しかし私は、この主イエスの言葉、「あの人を、わたしのそばに連れて来るように」という言葉もまた、後の教会の人びとが大切にした言葉ではなかったかと思います。「あの人を連れて来なさい。わたしのそばに連れて来なさい」。主イエスのそばであります。私どもも、主イエスから命じられていると思います。「あの人を連れて来なさい」。そして実際に教会は、そのように生きてまいりました。闇のような場所にいる人のところに出かけて行って、「だいじょうぶ、あなたはひとりではない。イエスさまが、あなたを呼んでおられる。わたしのそばに来いっておっしゃっている」。私ども教会にゆだねられた言葉です。本当は、すべての人が、このような教会の言葉を必要としているのです。この日本という国もまた、このような教会の言葉を必要としているのです。「わたしのそばに連れて来なさい」。このお方のところに行くのです。連れて行くのです。
この盲人は、そのようにして、主イエスのそばに行くことができました。ルカはその様子を、「彼が近づくと」というように、非常に簡潔にしか書いてくれていませんが、たとえば私どもの教会にも、全盲の神学生がいますから、その様子を生き生きと思い浮かべることができると思います。イエスさまのところに近づこうにも、誰かが手を取ってくれなければ、どっちの方向に歩き出したらよいかも分かりません。ようやく主イエスの前に立っても、「ほら、お前のすぐ前にいるのがイエスさまだぞ」と、誰かが教えてくれなければ、何も分からなかったと思います。実は私どもも例外なく、最初は、そのように主イエスの前に連れて行ってもらったのではないでしょうか。
そこで主イエスは、開口一番、「何をしてほしいのか」。そう言われました。ああ、これが、イエスさまの声か……。しかしそこで何を問われたかというと、「あなたは、わたしに、何をしてほしいのか」。ある神学者は、ここでこの盲人は答えに詰まったのではないかと想像しています。
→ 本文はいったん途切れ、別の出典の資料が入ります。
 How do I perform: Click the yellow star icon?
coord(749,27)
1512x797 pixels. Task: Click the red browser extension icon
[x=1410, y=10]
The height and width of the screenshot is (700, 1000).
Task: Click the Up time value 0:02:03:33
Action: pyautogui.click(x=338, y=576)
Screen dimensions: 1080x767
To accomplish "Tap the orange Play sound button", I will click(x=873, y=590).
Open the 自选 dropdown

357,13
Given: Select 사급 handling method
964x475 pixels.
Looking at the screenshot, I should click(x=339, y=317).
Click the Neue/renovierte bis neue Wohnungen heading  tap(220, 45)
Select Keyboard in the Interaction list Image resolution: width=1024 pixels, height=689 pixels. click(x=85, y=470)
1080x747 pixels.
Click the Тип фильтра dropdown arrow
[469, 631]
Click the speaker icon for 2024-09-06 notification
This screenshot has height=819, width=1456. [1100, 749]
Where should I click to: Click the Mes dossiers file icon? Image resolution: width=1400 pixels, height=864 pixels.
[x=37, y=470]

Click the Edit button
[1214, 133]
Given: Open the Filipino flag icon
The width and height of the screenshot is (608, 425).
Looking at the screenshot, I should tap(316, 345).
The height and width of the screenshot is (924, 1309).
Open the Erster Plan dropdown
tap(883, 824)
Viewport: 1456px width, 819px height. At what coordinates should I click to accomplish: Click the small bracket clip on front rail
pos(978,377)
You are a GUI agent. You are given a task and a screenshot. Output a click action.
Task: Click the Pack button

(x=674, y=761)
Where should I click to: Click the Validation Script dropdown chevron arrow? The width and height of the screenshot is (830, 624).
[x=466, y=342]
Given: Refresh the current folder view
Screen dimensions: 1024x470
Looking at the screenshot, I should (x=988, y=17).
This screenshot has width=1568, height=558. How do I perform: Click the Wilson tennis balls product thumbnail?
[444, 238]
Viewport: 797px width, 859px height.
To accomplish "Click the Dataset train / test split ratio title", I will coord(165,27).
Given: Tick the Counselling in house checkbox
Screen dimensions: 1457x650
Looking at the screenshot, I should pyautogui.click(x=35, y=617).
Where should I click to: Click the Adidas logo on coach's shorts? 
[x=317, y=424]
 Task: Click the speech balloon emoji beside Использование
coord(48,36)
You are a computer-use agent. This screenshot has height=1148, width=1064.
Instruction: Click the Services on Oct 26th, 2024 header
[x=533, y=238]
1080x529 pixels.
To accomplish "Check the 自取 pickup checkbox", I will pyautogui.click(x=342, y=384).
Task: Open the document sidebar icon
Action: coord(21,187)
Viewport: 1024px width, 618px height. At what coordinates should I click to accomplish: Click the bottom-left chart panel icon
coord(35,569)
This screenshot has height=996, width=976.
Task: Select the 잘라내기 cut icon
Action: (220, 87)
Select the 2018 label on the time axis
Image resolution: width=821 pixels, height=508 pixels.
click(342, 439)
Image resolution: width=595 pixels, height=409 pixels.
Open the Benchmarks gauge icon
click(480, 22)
「何をしてほしいのか」。そう言えば、自分は何をしてほしいんだろう……。答えに詰まった。そうは思わないという方もおられるかもしれません。そんなことは分かり切っているではないかという感想もあり得るかもしれません。しかし、この人は、これまでもいろんな人から同じことを聞かれてきたと思います。「何をしてほしいのか」。衣食住に関わることだけでも、いろんなことで、いろんな人から、「何をしてほしいのか」と聞かれてきたと思います。
しかし今、このイエスというお方の前に立ちながら、「何をしてほしいのか」と問われます。そう言えば、いったい、わたしは、何をしてほしいんだろう……。「一生困らない額の施しをください」とか、「わたしの生活を支えてくれる伴侶を与えてください」とか……今、私の言葉を聞きながら、ばかばかしいとお思いになる方もあるかもしれませんが、私どもだって突然こういう問いの前に立たされたら、案外、こういうレベルの願いを口にすると思います。イエスさま、わたしは今こういうことで苦しんでいます。だから、こうこう、こういうふうに助けてくださいませんか。もちろん、そういう祈りが間違っているというのではありません。主イエスは既にこの同じルカによる福音書の第11章で、「求めなさい、探しなさい、門をたたきなさい」と言われました。旅行中の友達に出してあげるパンがないということになったら、そのパンを必死になって求めるように、神さまに何でも欲しいものを願い求める。それが祈りです。
けれども、そこで、改めて主イエスは問われる。「あなたは、何をしてほしいのか」。あなたの本当の願いは何か。あなたの根本的な求めは何か。私どもも、問われていると思います。「何をしてほしいのか」。いったい、私どもは、神に何をしてほしいと願っているのでしょうか。
この盲人は、言葉に詰まりながらであったかもしれない。もしかしたら、その声は震えていたかもしれない。けれども、万感の思いを込めて申しました。「主よ、目が見えるようになりたいのです」。私は思います。この人は、生まれて初めて、この願いをはっきりと口にすることができたのではないか。それまでにも、いろんな人から、「何をしてほしいのか」、「何かしてほしいことはありますか」と声をかけてもらったと思います。そしていろんな願いを口にしてきたと思います。けれども、ここでは、「主よ」。はっきりと、神の名を呼んでいます。「主よ、わたしは、生まれて初めて、この願いを口にいたします。……目が見えるように、なりたいのです。他の誰にもお願いしたことのない願いです。けれども、イエスさま、あなたにだからこそ申します。目が、見えるように、なりたいのです」。この方に対してなら、この願いを口にすることができるのだということを、どういうわけか、この人は悟ることができました。このお方にならできる。このお方に、わたしは願う。……これが、〈信仰〉です。信じたからこそ、口にすることのできた願いであったのです。だから、42節では、「あなたの信仰があなたを救った」と言われるのです。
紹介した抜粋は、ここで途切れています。